## [Data]
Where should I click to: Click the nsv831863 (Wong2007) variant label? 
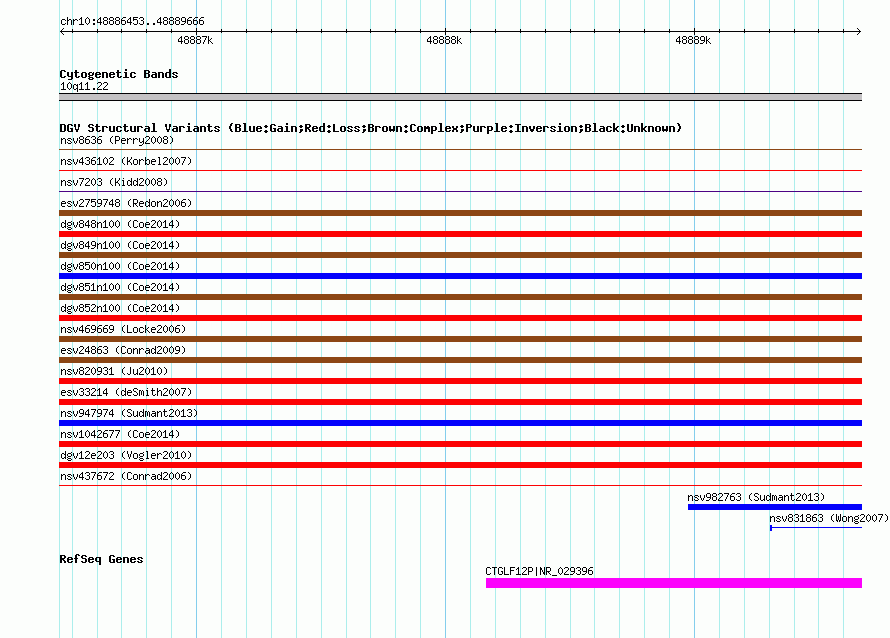(828, 518)
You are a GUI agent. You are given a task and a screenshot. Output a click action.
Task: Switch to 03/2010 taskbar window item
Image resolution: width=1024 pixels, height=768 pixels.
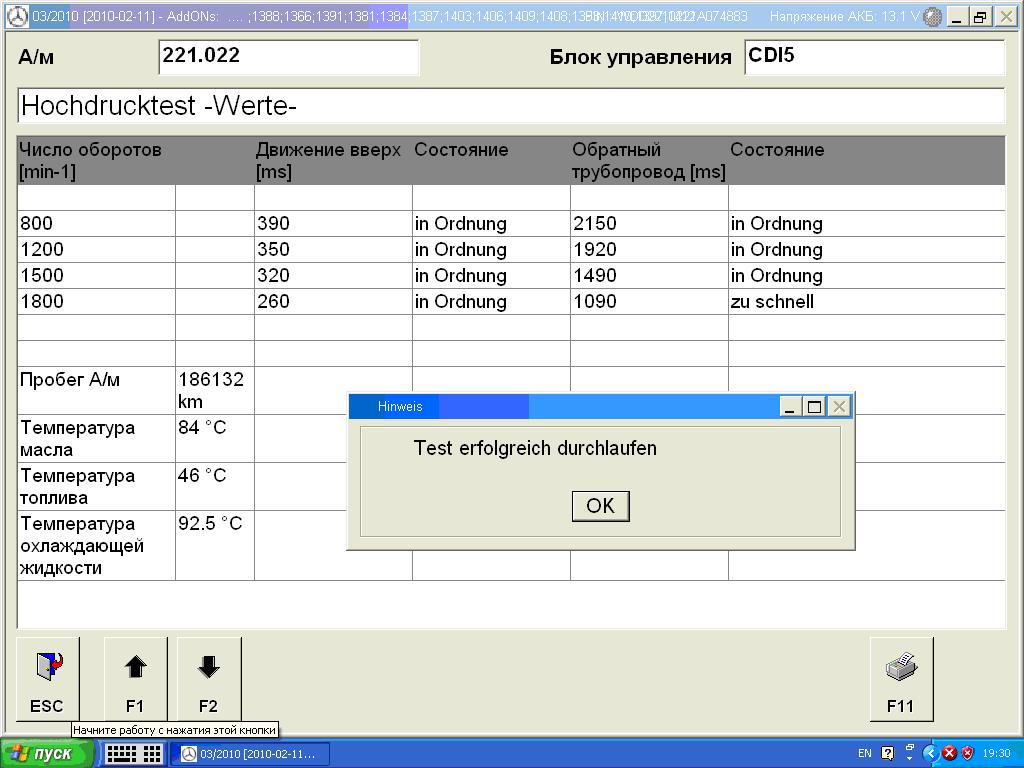tap(250, 753)
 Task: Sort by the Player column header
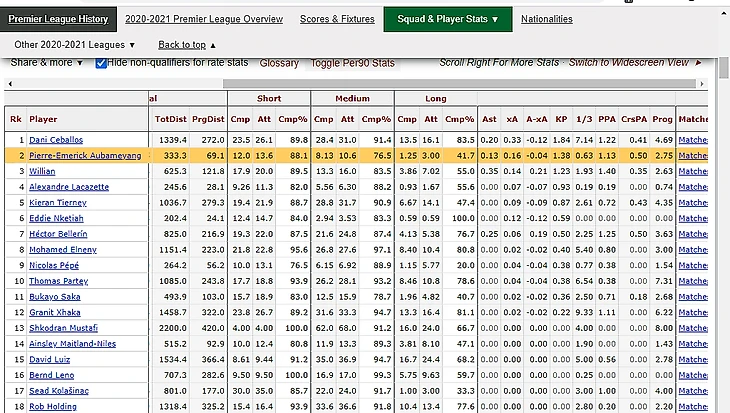click(43, 119)
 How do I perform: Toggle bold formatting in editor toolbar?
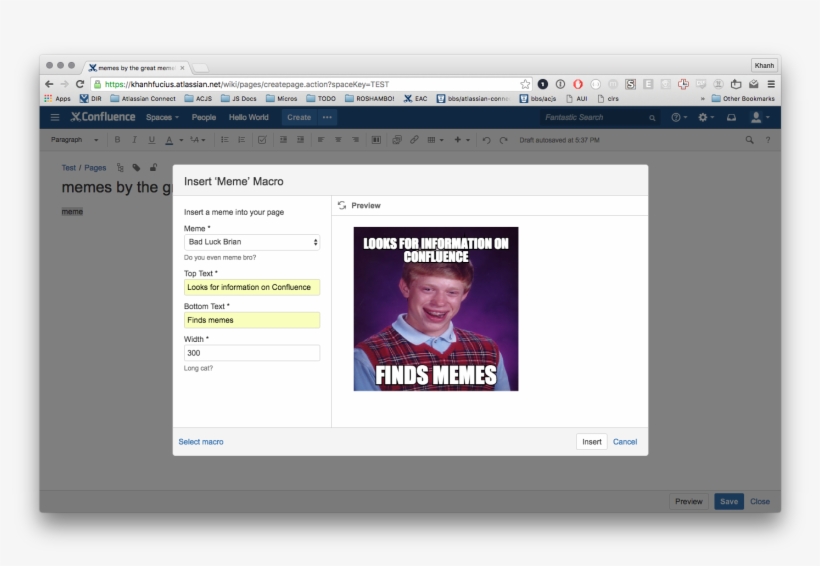(117, 140)
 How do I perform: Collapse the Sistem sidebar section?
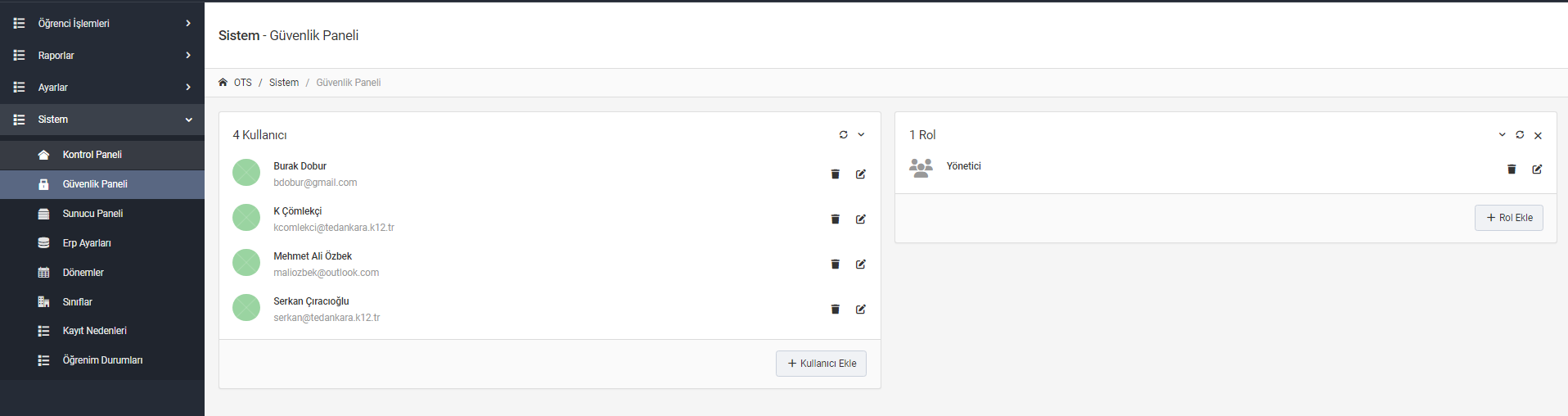[x=102, y=120]
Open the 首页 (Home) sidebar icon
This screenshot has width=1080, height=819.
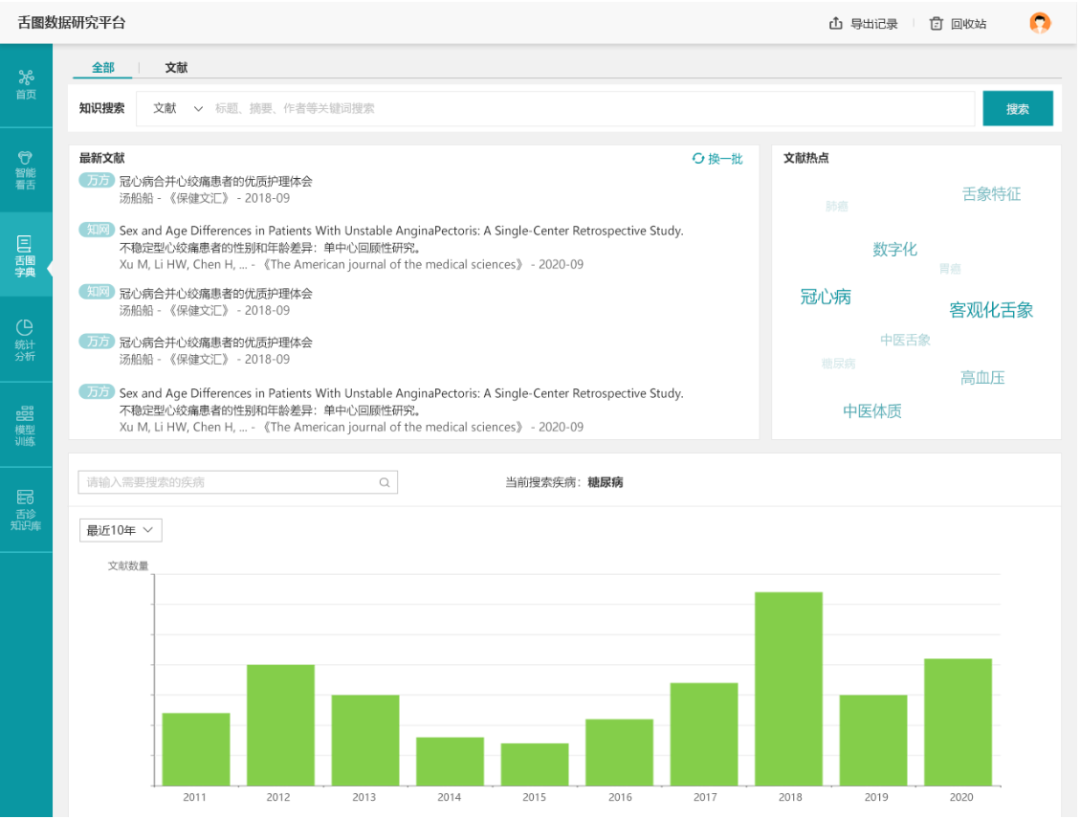pos(25,84)
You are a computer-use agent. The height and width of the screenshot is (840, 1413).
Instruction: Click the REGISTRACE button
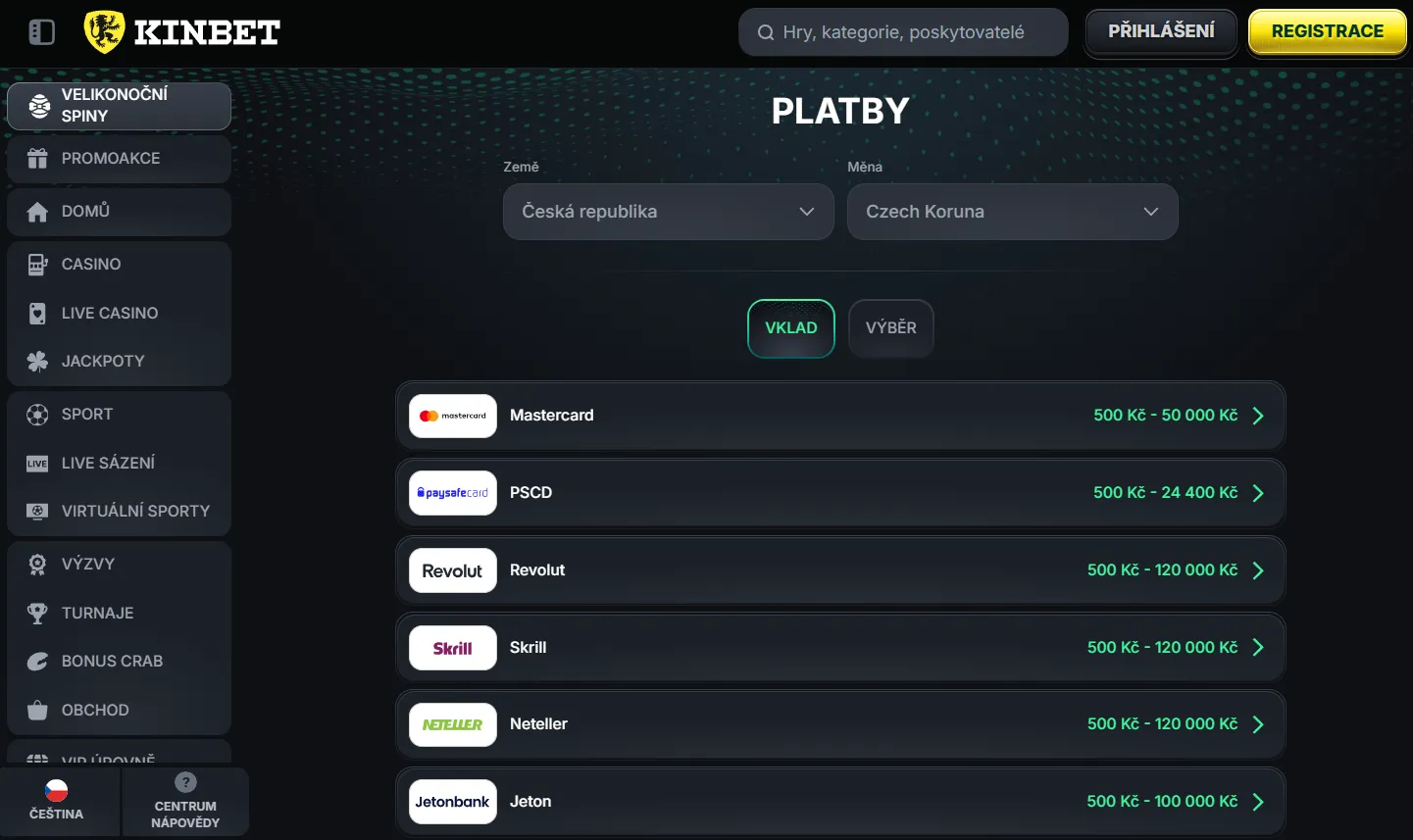pos(1327,30)
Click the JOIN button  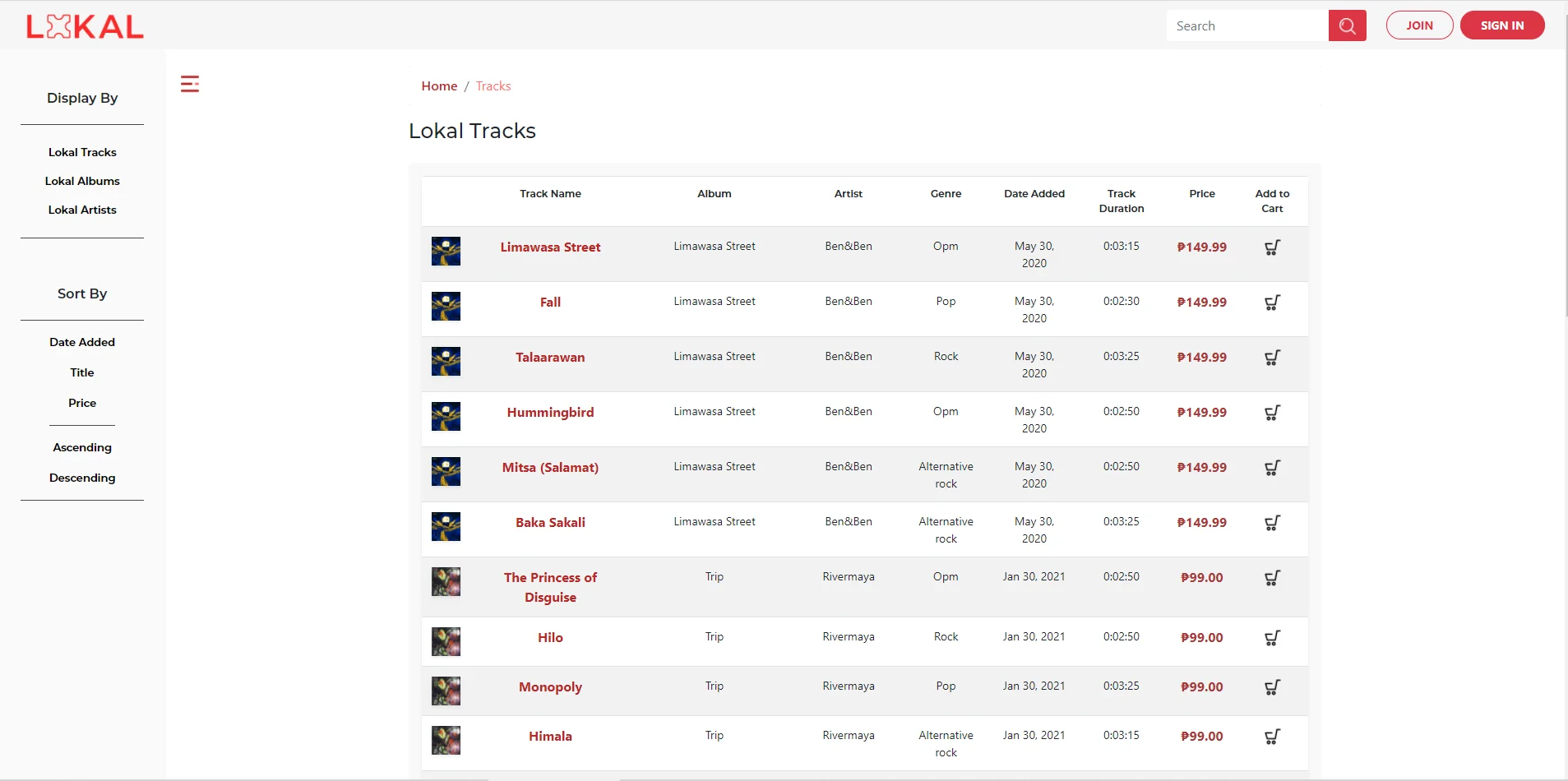[x=1419, y=25]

## [Your instructions]
Copy every line above in which the string "agent" shows up.

## [Output for this task]
You are a GUI agent. You are given a task and a screenshot. Output a click action.
You are a computer-use agent. The height and width of the screenshot is (840, 1413).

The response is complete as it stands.